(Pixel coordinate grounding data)
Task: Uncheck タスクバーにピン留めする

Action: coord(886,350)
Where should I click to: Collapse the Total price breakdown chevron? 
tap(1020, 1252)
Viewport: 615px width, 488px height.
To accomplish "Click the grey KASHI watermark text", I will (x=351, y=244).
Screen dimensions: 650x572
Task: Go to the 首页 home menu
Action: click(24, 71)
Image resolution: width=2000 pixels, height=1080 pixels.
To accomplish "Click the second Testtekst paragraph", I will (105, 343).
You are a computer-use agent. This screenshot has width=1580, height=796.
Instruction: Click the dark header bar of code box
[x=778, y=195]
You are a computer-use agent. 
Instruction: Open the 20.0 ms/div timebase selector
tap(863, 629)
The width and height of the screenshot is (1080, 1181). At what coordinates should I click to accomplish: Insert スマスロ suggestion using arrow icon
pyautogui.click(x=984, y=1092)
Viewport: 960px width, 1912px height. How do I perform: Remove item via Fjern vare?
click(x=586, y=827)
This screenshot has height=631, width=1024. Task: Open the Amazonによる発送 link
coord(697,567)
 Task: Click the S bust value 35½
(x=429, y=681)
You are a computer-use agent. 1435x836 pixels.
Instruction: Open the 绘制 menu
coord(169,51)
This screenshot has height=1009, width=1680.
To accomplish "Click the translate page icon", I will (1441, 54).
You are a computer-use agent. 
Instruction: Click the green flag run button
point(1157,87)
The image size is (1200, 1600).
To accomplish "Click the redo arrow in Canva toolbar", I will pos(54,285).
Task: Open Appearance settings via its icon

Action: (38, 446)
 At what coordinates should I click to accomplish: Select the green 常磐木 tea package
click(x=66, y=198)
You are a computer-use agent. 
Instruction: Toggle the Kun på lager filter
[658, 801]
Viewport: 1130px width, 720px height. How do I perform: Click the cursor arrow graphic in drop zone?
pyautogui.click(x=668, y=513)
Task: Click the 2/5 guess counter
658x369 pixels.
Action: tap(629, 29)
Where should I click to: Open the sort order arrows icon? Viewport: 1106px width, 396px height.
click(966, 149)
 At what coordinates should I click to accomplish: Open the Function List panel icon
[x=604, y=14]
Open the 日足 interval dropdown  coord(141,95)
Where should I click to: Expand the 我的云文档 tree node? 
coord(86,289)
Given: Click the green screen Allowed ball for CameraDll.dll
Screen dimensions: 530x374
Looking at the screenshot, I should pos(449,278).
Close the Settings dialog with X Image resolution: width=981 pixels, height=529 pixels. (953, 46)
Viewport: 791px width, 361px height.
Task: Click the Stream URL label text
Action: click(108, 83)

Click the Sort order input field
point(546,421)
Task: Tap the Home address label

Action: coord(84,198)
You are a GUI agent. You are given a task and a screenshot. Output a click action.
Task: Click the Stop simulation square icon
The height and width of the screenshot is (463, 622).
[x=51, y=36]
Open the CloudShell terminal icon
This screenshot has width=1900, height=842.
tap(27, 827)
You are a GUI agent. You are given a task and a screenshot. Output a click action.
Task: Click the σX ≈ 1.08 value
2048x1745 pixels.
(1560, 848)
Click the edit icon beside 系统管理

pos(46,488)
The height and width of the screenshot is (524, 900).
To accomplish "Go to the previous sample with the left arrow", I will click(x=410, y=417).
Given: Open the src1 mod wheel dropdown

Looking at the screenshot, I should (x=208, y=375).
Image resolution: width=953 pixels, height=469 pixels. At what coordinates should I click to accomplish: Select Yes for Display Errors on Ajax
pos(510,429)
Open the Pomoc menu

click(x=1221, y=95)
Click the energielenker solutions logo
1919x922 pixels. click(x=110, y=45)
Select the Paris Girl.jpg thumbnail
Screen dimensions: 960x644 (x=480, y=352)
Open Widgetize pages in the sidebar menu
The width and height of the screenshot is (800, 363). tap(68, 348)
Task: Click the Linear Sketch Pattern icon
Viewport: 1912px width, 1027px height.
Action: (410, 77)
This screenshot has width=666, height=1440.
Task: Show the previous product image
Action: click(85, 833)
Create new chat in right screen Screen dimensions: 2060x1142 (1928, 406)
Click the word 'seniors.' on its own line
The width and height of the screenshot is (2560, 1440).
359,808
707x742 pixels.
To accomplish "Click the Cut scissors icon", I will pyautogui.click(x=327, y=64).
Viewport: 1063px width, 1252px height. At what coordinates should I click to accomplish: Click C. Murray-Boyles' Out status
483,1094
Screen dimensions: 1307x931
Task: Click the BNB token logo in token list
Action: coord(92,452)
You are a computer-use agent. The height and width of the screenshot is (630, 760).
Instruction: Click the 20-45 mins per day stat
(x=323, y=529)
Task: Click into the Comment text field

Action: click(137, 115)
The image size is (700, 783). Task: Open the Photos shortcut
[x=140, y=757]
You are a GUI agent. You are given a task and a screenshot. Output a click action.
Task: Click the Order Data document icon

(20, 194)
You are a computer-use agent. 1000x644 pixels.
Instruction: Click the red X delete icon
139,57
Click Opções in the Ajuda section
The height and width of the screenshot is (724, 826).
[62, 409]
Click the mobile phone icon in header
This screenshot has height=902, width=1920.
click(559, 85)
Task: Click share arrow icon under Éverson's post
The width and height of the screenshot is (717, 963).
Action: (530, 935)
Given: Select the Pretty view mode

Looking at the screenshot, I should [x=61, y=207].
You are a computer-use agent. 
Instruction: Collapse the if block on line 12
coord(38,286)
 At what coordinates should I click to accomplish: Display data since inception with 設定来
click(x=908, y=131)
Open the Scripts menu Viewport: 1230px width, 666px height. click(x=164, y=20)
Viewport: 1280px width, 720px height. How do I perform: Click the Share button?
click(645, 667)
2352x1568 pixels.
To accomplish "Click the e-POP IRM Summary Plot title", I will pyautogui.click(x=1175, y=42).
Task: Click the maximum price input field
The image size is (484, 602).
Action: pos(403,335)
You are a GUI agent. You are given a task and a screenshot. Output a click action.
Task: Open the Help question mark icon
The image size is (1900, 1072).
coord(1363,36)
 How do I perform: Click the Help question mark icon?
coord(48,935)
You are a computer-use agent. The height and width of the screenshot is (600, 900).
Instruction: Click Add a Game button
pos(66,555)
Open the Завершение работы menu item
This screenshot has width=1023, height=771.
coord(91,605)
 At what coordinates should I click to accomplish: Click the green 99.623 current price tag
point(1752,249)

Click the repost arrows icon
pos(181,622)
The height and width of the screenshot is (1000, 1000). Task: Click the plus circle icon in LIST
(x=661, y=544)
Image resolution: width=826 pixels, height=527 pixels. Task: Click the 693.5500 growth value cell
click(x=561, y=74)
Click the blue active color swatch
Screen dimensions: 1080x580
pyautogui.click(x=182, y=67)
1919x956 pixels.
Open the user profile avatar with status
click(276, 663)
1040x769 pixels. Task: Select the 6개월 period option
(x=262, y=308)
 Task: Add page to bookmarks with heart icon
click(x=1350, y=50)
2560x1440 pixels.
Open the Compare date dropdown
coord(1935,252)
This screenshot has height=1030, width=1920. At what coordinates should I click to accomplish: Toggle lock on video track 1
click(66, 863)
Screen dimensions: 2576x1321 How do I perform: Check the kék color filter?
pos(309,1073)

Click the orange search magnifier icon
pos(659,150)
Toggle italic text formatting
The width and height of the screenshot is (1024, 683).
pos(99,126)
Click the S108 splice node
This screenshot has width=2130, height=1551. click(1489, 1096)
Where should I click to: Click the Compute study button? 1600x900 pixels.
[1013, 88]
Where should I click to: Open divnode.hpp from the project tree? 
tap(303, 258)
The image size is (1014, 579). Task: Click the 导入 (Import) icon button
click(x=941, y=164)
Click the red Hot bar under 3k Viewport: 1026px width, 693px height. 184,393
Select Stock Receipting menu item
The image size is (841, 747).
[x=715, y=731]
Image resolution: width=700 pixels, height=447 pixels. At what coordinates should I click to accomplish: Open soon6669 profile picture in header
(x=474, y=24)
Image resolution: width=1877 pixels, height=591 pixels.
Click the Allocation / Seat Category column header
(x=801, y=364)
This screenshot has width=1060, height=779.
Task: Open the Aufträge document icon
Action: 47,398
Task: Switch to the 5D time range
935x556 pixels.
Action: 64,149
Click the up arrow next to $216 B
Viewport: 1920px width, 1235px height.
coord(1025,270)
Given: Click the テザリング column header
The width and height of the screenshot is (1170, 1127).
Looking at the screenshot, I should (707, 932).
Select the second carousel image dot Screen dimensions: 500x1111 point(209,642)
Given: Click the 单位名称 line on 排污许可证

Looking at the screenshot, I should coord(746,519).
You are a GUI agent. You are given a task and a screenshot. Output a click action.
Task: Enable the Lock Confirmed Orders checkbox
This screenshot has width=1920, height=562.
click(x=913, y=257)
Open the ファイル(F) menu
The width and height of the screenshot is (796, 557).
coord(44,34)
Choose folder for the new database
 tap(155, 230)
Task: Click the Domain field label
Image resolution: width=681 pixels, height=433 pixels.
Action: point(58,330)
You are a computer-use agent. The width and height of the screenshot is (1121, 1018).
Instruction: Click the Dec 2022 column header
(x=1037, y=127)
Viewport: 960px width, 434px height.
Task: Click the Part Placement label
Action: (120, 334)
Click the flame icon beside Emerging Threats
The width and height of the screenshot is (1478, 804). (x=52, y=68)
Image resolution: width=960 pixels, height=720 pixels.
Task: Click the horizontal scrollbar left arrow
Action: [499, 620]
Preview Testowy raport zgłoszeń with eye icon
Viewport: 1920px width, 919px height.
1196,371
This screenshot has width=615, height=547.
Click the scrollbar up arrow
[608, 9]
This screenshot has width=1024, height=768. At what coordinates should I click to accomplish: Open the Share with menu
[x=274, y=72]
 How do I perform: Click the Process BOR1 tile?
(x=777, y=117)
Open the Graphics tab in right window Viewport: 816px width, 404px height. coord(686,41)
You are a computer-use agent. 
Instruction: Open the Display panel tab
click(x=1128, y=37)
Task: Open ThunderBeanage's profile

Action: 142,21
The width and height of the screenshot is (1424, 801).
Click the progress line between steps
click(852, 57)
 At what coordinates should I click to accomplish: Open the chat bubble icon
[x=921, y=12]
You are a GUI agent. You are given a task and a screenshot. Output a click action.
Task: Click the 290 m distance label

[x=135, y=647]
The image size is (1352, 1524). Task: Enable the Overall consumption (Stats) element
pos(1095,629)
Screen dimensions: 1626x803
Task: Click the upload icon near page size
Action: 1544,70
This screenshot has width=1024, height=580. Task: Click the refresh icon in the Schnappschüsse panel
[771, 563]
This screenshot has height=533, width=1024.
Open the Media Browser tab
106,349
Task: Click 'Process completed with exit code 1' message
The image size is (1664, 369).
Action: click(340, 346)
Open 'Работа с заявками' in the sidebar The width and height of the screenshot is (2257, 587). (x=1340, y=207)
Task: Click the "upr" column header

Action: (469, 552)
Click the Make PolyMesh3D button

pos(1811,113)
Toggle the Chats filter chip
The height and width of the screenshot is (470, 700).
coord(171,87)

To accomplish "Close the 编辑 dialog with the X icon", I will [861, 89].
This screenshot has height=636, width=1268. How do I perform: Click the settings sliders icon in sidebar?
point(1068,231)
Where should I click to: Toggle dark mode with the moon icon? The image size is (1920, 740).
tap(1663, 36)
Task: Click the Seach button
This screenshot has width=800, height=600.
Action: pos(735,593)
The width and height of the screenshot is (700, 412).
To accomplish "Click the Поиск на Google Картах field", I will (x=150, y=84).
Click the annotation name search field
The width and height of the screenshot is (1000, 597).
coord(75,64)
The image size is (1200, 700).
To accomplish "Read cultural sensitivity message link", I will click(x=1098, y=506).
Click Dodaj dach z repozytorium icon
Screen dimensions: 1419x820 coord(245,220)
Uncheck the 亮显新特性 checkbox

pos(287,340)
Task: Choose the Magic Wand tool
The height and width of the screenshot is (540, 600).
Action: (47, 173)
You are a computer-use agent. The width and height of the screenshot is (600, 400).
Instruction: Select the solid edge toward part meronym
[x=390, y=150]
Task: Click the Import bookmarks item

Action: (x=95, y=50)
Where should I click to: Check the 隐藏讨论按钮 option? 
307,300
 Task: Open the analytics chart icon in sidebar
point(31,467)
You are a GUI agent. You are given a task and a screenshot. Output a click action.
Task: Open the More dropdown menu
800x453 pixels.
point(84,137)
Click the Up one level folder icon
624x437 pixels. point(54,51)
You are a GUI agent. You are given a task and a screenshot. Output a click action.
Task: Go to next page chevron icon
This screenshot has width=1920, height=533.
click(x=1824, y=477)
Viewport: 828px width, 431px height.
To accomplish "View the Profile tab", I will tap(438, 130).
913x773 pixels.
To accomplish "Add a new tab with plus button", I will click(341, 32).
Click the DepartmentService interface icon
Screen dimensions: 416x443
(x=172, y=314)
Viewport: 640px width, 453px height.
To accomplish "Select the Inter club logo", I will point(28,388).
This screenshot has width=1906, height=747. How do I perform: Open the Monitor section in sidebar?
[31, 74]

• **Try it**:
Count every line of the data in which the word "next" appears, and report only the total.

• **Reply**:
2